Last week, the Associated Press’s Twitter account was hacked by an experienced rogue group of hackers. If you’re not familiar with what happened, AP’s Twitter account announced that explosions had erupted at the White House and that President Barack Obama had been injured in the attack. The Dow Jones Industrial subsequently – although briefly – dropped well over 100 points. It rebounded shortly thereafter after the AP acknowledged the hack.
None of this was – or is true. To learn more details of the hack, check out this report on NPR.
Please pause and consider the ramifications of this significant event. An announcement that the President of the United States has been injured not only causes concern for the Office, but for the state of national security as well. It implies political instability and could yield a variety of damaging effects had the Associated Press not addressed the breach as quickly and publicly as it did.
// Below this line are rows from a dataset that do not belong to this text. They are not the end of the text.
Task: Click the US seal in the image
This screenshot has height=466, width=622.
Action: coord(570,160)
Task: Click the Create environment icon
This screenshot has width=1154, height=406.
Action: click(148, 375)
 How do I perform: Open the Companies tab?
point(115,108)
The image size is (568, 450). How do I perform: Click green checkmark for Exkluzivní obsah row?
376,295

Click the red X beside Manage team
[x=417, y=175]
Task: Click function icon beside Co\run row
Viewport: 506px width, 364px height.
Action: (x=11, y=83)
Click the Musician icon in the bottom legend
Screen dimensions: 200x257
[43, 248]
Consider, if you will, the consequences of the drop in the stock market and the short-term frenzy that it cause. While the hack was short-lived, it is indeed reminiscent of the events immediately following September 11, 2001.
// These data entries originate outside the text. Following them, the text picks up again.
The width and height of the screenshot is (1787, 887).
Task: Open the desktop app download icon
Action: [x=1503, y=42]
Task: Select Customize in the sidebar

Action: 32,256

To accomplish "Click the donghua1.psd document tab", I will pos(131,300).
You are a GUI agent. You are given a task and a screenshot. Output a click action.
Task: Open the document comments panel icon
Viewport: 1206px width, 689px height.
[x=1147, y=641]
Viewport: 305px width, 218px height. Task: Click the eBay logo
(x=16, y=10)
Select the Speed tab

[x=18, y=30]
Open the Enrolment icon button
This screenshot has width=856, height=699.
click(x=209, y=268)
Now some six years into my social media journey, I still cross paths with folks who maintain that “social media doesn’t matter.” Some naysayers deem social media a fad, a passing trend or flights of fancy for Generation Y. Many of us now get our new from social media, flawed though it may be. While much of the information released via social media during the wake of the tragic recent Boston Marathon bombings was false, some of the most important – and current – information is also released via social media. The most important tweet during a five-day siege of fear was released by Boston Police Department: “CAPTURED!!! The hunt is over. The search is done. The terror is over. And justice has won. Suspect in custody.”
Social media matters more than ever before.